*** Begin section ***

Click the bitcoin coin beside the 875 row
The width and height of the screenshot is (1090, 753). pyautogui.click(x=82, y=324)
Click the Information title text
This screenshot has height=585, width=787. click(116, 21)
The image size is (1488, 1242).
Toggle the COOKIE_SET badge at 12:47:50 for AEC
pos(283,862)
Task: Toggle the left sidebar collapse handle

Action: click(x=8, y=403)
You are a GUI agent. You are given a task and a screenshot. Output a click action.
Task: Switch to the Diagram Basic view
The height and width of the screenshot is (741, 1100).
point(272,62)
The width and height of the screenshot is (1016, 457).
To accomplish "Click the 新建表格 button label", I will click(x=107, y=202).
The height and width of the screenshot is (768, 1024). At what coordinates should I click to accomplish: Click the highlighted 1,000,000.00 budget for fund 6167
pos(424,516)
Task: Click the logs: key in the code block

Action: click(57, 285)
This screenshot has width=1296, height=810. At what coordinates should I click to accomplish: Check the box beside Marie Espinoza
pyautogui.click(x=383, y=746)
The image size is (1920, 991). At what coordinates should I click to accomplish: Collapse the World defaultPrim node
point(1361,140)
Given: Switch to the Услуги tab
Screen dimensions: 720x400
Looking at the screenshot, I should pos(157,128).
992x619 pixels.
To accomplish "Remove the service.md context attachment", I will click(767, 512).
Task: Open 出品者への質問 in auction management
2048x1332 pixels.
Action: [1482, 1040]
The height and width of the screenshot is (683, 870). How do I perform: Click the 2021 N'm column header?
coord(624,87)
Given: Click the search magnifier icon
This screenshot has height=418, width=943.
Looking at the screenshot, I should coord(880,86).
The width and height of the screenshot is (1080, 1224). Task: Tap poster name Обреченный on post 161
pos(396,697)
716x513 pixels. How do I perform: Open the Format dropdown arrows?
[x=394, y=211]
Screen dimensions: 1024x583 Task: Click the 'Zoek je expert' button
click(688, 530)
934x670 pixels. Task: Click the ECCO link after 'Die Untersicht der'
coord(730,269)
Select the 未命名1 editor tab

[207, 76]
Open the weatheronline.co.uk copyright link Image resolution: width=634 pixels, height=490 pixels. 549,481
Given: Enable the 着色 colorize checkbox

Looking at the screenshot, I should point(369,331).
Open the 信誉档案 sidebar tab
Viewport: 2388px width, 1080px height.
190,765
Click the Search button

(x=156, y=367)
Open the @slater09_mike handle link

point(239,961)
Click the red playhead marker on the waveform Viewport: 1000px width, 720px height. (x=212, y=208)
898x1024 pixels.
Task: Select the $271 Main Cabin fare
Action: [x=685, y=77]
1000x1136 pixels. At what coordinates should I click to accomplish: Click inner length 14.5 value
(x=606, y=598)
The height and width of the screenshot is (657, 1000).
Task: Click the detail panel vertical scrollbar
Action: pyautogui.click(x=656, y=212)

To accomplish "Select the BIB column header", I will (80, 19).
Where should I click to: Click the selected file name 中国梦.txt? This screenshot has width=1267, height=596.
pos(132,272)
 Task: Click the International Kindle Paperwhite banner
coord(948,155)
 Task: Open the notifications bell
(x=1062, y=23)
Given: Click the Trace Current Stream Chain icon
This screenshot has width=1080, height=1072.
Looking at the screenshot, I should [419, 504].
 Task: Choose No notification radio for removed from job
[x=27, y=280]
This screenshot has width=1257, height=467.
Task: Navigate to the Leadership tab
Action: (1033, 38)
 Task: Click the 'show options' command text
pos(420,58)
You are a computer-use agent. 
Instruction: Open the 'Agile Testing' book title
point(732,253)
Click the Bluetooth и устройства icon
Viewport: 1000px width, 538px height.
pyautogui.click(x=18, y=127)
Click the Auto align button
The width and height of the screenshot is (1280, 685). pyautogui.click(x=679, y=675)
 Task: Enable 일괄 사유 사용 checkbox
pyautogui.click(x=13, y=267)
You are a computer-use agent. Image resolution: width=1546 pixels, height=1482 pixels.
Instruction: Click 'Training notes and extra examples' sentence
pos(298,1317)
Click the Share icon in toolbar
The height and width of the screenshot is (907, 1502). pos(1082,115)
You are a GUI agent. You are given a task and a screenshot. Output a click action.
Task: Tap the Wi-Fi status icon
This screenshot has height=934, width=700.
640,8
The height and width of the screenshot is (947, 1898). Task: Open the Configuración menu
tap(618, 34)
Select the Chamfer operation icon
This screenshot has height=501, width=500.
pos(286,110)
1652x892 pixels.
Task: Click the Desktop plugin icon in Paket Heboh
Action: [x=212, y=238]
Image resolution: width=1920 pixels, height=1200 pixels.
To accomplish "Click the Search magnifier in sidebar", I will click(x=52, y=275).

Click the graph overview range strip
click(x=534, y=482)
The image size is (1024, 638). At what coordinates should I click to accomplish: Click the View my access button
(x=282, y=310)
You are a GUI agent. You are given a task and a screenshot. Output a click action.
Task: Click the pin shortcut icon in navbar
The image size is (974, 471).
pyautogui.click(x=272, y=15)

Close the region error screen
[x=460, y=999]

*** End section ***

What the task asks
Which lines contain "will"? Copy each of them from the listing.

Completed task
To accomplish "Click the 新建表格 button label", I will click(x=107, y=202).
To accomplish "Remove the service.md context attachment", I will click(767, 512).
To accomplish "Select the BIB column header", I will (80, 19).
To accomplish "Click the Search magnifier in sidebar", I will click(x=52, y=275).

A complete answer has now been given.